(Adapted from Russell James)
1 head of dino (black) kale
¼ tsp sea salt
½ cup cherry tomatoes
¼ raw sunflower (or hemp) seeds
A few grinds of black pepper
1 small avocado or ½ a medium avocado
¼ tsp chili powder
¼ onion powder
¼ tsp garlic powder
¼ tsp cumin
½ Tbsp Bragg’s Aminos (or tamari, or low-sodium soy sauce)
½ Tbsp balsamic vinegar
½ Tbsp olive oil
1 Tbsp lemon juice
1 tsp tahini
1-2 tsp coconut nectar (or raw agave, or raw honey)

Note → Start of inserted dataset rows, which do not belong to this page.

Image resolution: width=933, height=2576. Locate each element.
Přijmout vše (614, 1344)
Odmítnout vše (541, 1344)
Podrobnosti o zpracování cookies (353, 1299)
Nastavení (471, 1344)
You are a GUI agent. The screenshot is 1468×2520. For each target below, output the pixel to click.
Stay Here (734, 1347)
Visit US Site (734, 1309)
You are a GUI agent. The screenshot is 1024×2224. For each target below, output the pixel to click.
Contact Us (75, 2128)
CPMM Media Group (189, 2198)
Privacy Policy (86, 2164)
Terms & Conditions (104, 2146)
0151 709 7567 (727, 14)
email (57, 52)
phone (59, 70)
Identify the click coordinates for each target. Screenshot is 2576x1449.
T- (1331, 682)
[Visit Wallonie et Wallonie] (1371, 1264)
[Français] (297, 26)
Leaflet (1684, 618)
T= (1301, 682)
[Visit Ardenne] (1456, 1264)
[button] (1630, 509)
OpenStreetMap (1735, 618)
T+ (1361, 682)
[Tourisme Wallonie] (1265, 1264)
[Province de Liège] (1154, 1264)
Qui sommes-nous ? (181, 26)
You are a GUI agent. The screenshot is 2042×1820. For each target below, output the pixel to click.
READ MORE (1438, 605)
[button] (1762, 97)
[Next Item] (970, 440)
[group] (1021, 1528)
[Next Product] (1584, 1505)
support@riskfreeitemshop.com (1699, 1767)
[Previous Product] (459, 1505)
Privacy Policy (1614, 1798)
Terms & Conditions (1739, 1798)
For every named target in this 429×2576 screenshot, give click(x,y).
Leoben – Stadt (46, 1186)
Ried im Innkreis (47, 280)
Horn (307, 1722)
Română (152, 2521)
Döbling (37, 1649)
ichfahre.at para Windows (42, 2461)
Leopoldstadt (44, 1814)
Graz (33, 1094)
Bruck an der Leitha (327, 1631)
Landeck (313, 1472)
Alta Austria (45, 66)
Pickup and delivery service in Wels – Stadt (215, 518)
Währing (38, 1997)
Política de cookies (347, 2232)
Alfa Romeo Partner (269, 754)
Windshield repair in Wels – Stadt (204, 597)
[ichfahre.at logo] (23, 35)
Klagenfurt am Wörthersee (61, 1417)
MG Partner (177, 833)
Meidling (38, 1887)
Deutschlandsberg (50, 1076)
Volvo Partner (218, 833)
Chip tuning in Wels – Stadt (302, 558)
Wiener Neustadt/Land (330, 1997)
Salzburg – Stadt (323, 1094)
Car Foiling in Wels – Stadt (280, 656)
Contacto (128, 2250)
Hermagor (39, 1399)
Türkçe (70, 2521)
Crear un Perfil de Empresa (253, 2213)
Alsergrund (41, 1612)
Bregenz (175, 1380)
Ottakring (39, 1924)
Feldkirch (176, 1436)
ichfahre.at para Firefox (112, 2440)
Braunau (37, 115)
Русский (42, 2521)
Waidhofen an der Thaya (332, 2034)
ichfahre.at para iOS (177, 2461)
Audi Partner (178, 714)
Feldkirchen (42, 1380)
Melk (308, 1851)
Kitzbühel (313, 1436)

Last night I developed a craving for raw kale salad, but I wanted something different and more interesting than the typical tahini-lemon-soy dressing that I usually default to. I took raw chef Russell James’ recipe as inspiration and changed up the dressing.
First, wash the kale. De-stem it, and chop into smaller strips. Place in a bowl, and add the sea salt. Massage kale thoroughly until it wilts, and looks tender. Add in tomatoes and seeds.
Place all dressing ingredients into a blender (or use a whisk), and mix well.
Spoon dressing into salad, grinds in pepper, and mix everything together thoroughly. Allow it to sit for 10 minutes or so before eating.